Der mittlerweile über drei Jahre andauernde Krieg in der Ukraine ist nach wie vor der Haupttreiber für die rasante Entwicklung im Bereich der Drohnenkriegsführung. Neben technischen Fortschritten haben sich im Verlauf des Krieges auch die taktischen Einsatzgrundsätze erheblich gewandelt, wie Matthias Lehna, Director Business Development & Government Relations beim deutschen Drohnenhersteller Quantum Systems, im Gespräch mit hartpunkt erläutert.

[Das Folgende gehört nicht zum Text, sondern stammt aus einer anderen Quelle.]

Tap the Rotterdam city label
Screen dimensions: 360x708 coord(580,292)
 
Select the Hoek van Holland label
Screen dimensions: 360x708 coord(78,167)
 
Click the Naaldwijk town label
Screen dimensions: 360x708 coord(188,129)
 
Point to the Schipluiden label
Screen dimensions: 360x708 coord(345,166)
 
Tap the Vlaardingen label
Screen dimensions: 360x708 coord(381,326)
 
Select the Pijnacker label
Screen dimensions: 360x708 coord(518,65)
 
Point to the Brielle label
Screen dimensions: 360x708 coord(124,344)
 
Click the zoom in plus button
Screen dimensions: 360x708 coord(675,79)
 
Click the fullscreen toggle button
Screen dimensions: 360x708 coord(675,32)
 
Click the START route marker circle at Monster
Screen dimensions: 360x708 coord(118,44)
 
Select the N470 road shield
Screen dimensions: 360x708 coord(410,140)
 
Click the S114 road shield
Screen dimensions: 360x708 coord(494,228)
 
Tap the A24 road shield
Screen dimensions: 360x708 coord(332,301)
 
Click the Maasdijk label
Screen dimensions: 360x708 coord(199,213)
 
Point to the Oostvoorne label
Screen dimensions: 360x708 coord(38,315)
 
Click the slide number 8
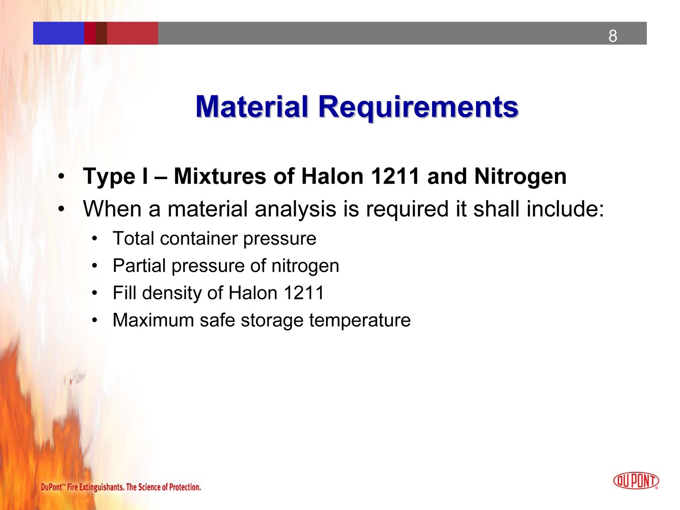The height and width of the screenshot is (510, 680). (612, 36)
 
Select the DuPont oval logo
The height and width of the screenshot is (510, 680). (636, 481)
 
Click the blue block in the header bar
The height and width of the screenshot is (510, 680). (59, 33)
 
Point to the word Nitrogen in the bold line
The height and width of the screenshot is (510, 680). (520, 176)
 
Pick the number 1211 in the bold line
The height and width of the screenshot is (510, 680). (395, 176)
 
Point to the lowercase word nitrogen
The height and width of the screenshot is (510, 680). (305, 266)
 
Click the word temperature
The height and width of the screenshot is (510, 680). (360, 320)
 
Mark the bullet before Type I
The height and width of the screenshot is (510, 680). (62, 176)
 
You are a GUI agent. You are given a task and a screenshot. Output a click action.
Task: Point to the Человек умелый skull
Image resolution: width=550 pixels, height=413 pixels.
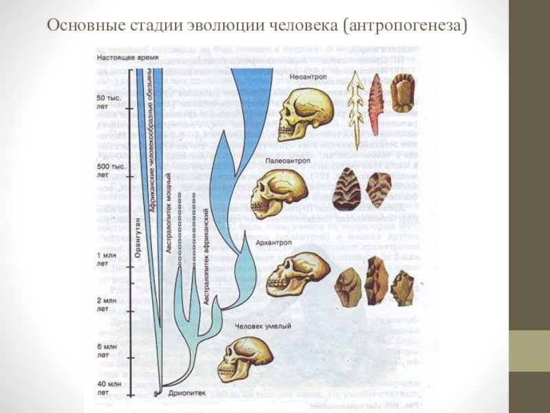pos(244,358)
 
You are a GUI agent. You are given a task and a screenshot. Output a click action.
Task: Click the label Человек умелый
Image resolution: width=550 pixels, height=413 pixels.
pos(263,326)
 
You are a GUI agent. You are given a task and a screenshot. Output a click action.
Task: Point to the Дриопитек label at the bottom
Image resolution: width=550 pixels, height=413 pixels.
pos(184,394)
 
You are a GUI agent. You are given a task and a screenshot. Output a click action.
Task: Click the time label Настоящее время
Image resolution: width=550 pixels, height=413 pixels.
pos(124,58)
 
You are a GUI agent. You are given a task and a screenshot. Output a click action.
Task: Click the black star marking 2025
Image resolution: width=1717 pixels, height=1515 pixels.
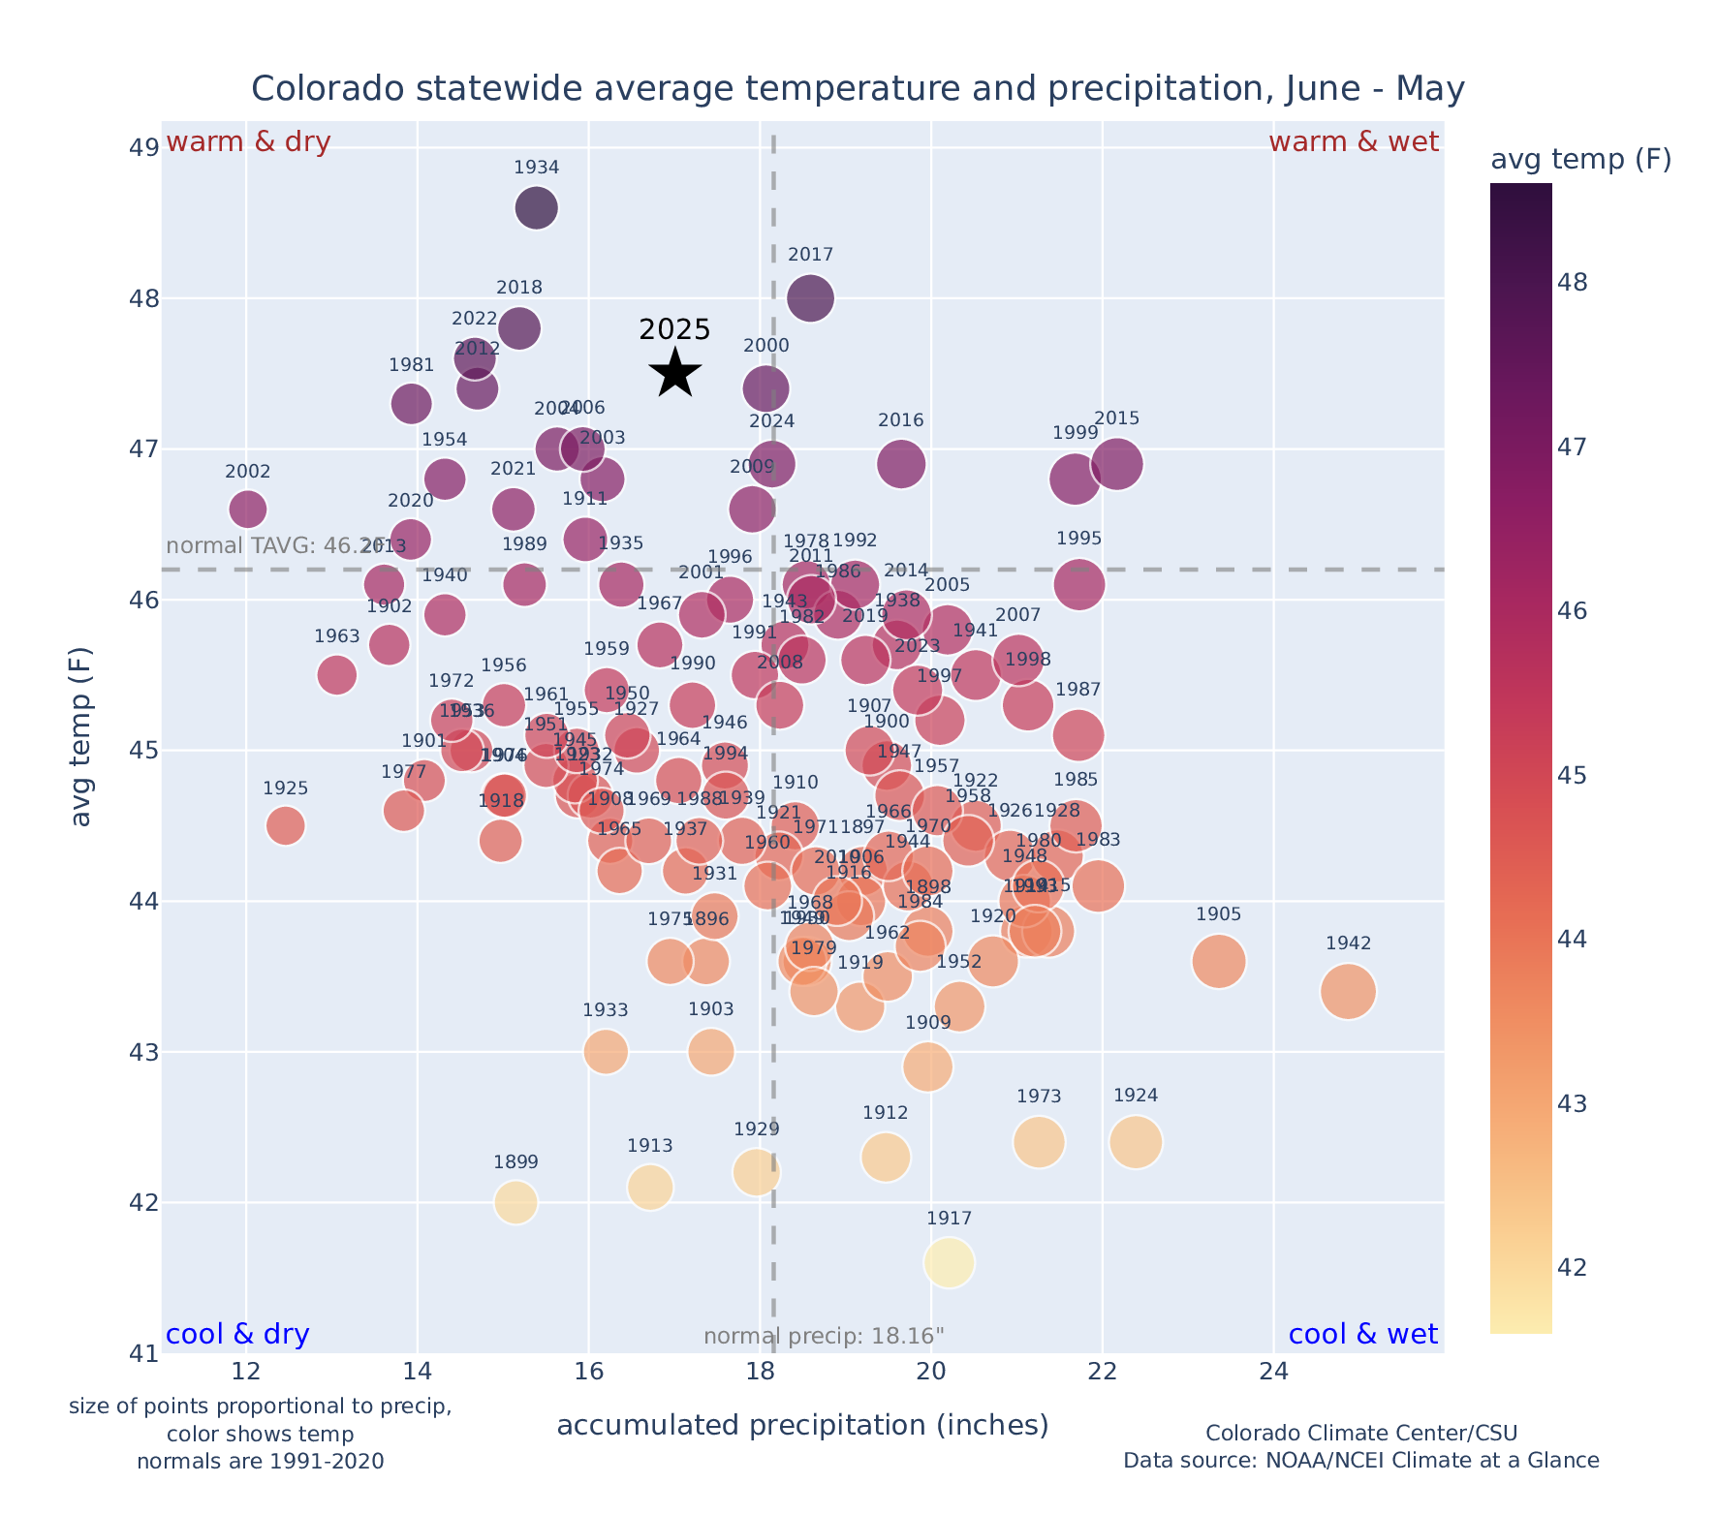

Lehna, ehemaliger Infanterieoffizier, spricht aus der Perspektive eines Unternehmensvertreters, dessen Systeme seit der Zeit kurz nach Kriegsausbruch in der Ukraine im Einsatz sind. Quantum Systems hat mittlerweile über 700 Aufklärungsdrohnen vom Typ Vector an die ukrainischen Streitkräfte geliefert. Im ständigen Austausch mit den Nutzern vor Ort werden wertvolle Erkenntnisse gesammelt, die direkt in die Weiterentwicklung der Systeme einfließen.
Über viele Details kann Lehna aus Sicherheitsgründen nicht sprechen. Dennoch beschreibt er einen klaren taktischen Trend und belegt diesen anhand eines realen Einsatzes zu Beginn des Jahres – das dazugehörige Videomaterial ist allerdings nicht zur Veröffentlichung freigegeben.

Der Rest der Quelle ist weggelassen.